APPLY WHAT YOU READ >>
a. In the text on starting up a fuel cell system, translate this sentence into Spanish: "The second task of a traction battery is to dynamically assist the electric motor or motors which propel the vehicle."
b. Continue the text on starting up a fuel cell system, beginning right after its final sentence.

DOCUMENT EXCERPT >>
++++++

In practice problems are associated with the starting up of the fuel cell system.
One known solution provides for the use of a traction battery with an operating voltage of, for example, 288 V. This traction battery has in principle three different tasks:
On the one hand it is used to drive the main compressor in order for this compressor to feed compressed air into the fuel cell system so that the power is generated which then replaces the traction battery as a power source for the electric motor driving the compressor.
The second task of a traction battery is to dynamically assist the electric motor or motors which propel the vehicle. For example, during heavy acceleration or at elevated speed the performance of the traction battery supplements the electrical output power of the fuel cell system.
The third task resides in the fact that the traction battery can be used to realize regenerative braking for example. That is to say, during the slowing down of the vehicle, the kinetic energy present is partly converted into electrical energy which can then be stored in the traction battery.
Although a traction battery can be useful for these different purposes it represents an expensive and heavy component so that one would like to dispense with the traction battery. If, however, the traction battery is dispensed with, it could no longer be used for the starting up of the fuel cell system.
In order to start up the fuel cell system air is required. However, the air compressor is driven by the fuel cell voltage and the latter is not yet available. In the absence of a traction battery it has already been proposed to supply the fuel cell system with sufficient air by means of a 12 V auxiliary blower, i.e. a so-called start-up blower, so that the power generation starts and the system gradually runs up until the power generation by the fuel cell system is sufficient to keep the system operating.

++++++

RECORDS PROVIDED >>

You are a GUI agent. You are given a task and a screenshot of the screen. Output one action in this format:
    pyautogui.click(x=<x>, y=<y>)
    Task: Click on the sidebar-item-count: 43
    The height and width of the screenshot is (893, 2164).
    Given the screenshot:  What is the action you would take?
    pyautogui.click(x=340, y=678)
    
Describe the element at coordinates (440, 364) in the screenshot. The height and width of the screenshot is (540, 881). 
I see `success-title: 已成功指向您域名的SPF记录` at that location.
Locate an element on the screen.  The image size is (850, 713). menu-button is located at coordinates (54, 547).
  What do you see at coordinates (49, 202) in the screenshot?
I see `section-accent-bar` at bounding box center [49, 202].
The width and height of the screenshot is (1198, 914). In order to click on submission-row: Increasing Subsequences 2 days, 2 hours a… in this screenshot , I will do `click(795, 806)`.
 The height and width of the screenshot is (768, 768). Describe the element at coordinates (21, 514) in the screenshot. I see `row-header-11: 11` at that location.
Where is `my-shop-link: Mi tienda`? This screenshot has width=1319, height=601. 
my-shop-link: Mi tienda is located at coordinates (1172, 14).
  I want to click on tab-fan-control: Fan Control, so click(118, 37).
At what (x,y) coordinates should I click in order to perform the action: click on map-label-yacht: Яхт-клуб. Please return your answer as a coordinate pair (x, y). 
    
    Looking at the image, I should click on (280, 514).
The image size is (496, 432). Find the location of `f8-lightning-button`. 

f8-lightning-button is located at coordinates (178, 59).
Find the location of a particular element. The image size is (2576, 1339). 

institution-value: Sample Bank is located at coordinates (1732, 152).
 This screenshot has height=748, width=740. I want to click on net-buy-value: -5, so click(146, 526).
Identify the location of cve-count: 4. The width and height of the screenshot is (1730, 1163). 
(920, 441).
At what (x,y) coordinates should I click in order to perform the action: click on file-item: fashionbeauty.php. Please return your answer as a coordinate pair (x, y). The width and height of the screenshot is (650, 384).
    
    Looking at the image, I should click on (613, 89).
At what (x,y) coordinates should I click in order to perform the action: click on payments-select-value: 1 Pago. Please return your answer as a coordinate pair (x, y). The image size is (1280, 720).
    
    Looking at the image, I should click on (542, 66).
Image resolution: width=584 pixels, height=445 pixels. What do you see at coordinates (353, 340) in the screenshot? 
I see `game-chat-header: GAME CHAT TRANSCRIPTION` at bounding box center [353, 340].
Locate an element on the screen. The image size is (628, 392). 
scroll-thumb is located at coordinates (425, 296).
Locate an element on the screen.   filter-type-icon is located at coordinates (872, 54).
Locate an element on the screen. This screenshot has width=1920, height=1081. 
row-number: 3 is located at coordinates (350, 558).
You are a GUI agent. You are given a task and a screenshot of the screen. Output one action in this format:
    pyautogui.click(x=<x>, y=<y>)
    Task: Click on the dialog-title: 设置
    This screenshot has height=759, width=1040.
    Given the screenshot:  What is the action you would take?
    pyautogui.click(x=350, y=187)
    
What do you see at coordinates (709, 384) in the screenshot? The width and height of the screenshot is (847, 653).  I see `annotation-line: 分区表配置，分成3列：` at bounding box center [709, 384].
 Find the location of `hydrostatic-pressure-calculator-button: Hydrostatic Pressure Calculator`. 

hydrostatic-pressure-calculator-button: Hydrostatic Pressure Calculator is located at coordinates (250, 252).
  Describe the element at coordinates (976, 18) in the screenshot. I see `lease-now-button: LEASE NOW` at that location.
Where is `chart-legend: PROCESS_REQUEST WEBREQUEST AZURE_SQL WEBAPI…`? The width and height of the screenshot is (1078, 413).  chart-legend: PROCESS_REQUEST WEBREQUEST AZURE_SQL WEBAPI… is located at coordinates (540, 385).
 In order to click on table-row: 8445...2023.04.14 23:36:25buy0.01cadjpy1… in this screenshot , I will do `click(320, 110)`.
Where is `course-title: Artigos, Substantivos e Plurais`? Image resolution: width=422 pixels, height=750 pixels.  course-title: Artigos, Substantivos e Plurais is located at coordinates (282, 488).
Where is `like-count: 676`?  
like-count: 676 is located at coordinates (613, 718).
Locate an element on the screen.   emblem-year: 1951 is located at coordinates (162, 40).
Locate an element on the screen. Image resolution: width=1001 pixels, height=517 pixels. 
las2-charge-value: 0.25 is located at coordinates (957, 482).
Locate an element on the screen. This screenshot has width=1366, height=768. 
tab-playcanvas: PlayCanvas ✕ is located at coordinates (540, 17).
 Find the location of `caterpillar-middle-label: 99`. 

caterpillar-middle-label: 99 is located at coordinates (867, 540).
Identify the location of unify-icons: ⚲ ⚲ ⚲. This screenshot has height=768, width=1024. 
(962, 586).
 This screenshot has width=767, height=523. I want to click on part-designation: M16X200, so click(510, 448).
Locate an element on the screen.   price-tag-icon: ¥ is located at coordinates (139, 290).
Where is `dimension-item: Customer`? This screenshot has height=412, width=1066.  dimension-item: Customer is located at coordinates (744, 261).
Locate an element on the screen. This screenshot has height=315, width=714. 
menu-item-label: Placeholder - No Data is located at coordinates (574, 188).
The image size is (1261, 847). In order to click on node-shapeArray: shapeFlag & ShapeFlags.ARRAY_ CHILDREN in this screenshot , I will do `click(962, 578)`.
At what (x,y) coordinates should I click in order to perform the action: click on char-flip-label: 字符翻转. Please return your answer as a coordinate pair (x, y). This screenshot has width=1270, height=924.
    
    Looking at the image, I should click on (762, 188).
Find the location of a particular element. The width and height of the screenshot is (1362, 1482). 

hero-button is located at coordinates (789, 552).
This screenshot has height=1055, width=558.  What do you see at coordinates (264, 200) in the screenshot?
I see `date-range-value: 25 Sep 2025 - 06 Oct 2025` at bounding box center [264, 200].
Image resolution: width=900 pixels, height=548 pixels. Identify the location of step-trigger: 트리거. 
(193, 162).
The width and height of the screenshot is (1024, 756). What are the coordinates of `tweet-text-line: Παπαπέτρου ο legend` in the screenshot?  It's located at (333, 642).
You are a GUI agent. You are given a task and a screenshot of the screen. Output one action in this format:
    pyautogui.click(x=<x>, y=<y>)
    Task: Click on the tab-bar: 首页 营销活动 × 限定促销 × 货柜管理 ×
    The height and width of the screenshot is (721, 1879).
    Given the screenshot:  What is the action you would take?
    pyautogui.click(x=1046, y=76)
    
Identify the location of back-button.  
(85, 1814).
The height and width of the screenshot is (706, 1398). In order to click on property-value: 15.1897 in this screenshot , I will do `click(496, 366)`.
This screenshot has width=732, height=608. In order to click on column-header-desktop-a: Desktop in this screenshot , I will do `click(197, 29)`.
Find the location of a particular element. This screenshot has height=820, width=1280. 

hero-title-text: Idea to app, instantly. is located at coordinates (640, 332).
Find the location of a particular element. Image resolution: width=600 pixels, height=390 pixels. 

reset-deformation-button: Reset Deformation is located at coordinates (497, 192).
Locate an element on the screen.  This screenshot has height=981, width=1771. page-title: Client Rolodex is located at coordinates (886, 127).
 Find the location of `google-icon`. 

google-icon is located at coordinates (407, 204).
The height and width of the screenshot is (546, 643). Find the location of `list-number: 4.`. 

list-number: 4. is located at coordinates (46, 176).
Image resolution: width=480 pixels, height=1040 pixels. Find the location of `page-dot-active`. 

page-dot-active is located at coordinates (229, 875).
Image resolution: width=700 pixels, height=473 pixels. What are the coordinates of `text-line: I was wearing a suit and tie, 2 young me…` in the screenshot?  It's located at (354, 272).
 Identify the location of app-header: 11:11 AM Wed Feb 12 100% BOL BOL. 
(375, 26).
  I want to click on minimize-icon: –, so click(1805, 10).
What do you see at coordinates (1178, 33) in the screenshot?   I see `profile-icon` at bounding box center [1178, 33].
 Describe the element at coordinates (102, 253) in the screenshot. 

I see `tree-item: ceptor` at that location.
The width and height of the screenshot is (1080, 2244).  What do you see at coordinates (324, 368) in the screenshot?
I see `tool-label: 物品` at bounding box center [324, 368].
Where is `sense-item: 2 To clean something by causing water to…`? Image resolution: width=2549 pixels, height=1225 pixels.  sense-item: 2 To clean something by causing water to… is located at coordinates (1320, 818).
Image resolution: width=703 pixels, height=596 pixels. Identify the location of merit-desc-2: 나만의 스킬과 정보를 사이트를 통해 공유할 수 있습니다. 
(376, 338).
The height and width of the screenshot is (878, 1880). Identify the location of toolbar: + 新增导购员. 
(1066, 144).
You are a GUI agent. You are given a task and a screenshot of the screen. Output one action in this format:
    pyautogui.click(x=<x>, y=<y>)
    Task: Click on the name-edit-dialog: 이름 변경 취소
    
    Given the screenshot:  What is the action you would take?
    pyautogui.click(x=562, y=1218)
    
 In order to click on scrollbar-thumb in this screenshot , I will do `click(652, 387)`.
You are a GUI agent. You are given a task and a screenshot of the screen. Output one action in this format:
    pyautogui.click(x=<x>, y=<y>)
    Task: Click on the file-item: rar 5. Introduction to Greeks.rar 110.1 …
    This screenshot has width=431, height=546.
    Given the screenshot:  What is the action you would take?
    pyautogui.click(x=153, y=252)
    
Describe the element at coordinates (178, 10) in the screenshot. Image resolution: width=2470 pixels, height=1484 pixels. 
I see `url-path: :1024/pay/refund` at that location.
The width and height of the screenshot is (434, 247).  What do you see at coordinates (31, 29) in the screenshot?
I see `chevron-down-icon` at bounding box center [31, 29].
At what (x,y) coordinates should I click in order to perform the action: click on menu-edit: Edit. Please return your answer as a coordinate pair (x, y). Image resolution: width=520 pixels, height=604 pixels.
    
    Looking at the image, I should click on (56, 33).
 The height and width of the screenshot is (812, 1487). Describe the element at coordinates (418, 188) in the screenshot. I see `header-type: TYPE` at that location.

++++++

ANSWERS TO THE TASKS >>
a. La segunda tarea de una batería de tracción es asistir dinámicamente al motor o los motores eléctricos que propulsan el vehículo.

b.
Irrespective of whether one operates with a traction battery or with an auxiliary blower, many components are required which complicate the system and make it more expensive, for example blowers, valves, piping, 288 V battery etc., and one would prefer to dispense with these.
The object of the present invention is to make sufficient air available for the fuel cell system to be started up and run up to power without the use of a traction battery or an auxiliary blower.
A further object of the present invention is to provide a general concept for the supply of apparatuses with electrical energy when starting operation of a fuel cell system, the concept being capable of being realized at a favorable price and of operating reliably.
Furthermore, the present invention is concerned with the provision of a new method for the operation of a fuel cell system or for starting up operation of a fuel cell system.
In order to satisfy these objects provision is made, in accordance with a first variant of the invention, for the starting of the fuel cell system, that the electric motor which drives the compressor can be driven with electrical energy from a low voltage battery and that the electric motor can be operated at an operating voltage which is significantly higher than the output voltage of the low voltage battery.
In other words it has been recognized, in accordance with the invention, that, despite the not inconsiderable difference in voltage between the output voltage of the low voltage battery and the operating voltage of the electric motor which drives the compressor, it is nevertheless possible to drive the electric motor (and thus also the compressor), at least at low speeds of rotation, to produce an adequate airflow in order to start up the fuel cell system, i.e. to place it in operation.
In this way it is possible to straightforwardly dispense with an expensive and heavy traction battery. A low voltage battery is in any case provided in the operation of a motor vehicle with a fuel cell system in order to supply the on-board electrics customary in the motor vehicle. However, this battery can be made smaller than in a motor vehicle with a customary power plant, since the need to supply a high starter motor current does not exist. This low voltage battery can now be used in a cost-favorable manner for the starting up of the fuel cell system.
In this connection it is particularly favorable when the compressor is a variable speed compressor and a restrictor device is provided at the air outlet side of a fuel cell system which has a restriction effect during the running operation of the fuel cell system but exerts no restriction effect, or only a comparatively small restrictor effect, for the starting up of the system.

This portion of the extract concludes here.